We recently sat down with CTO of ScyllaDB, Avi Kivity, to talk about Scylla, its roots, how it approaches being Cassandra compatible, and where Scylla is going from here.
Dj Walker-Morgan: Hi Avi, as you know, at Compose we are just rolling out Scylla on Compose Hosted and Enterprise.
Avi Kivity: Yes, I'm really happy that Compose is offering this way for users to use Scylla easily without the hassle of setting it up and provisioning systems. I think it's great for Compose and it's great for us -- I'm looking forward to seeing many users run on top of Compose.
Dj: For people who don't know ScyllaDB, could you give us some of the history?
Avi: All right. So we were working on a different project for improving performance of applications and one of the targets was running the Java workloads like Cassandra. We tried to measure the project's acceleration and see what we could improve but we found that Cassandra was fighting with itself most of the time and it would be very hard to accelerate because most of the inefficiency was in Cassandra itself. Coming from high-throughput and storage background we thought that we could do this very much better. So we tried it and it worked very well. We were able to achieve 10x the throughput increase on wider machines, which was more than we expected.
Cassandra and beyond
Dj: One of the things that people find notable is that you're going for very exact compatibility with Cassandra. Is that a difficult thing to do or is it something that is just coming naturally from the processes that you use to develop it?

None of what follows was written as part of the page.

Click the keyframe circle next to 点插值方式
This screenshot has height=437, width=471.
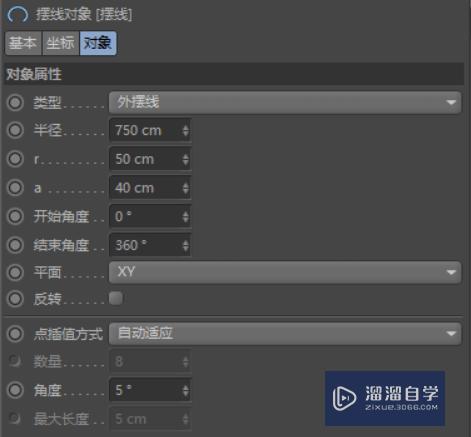pos(15,334)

Avi: It is not very difficult. Of course sometimes we have to reverse engineer some Cassandra code in order to determine the exact guarantees and the exact APIs, for example the SSTable data file format is not documented so we had to reverse engineer it and it is documented on our site. The client visible APIs are better documented. The CQL language syntax and the client server protocol is documented. It is quite easy to re-implement them and get the exact same behavior.
Dj: Is there anything you'd say to a Cassandra user of Scylla on why they should run on Scylla beyond just performance?
Avi: One of the things that we offer beyond performance is something that we call workload conditioning. That is a set of auto-tuning facilities that make managing a Scylla cluster much easier than managing a Cassandra cluster. If you look at the experience that people have with Cassandra, they often run into issues where they have a huge backlog of compactions that Cassandra is not able to clear, or their memory fills up causing timeouts. Instead, in Scylla we have a set of internal measurements that Scylla takes continuously.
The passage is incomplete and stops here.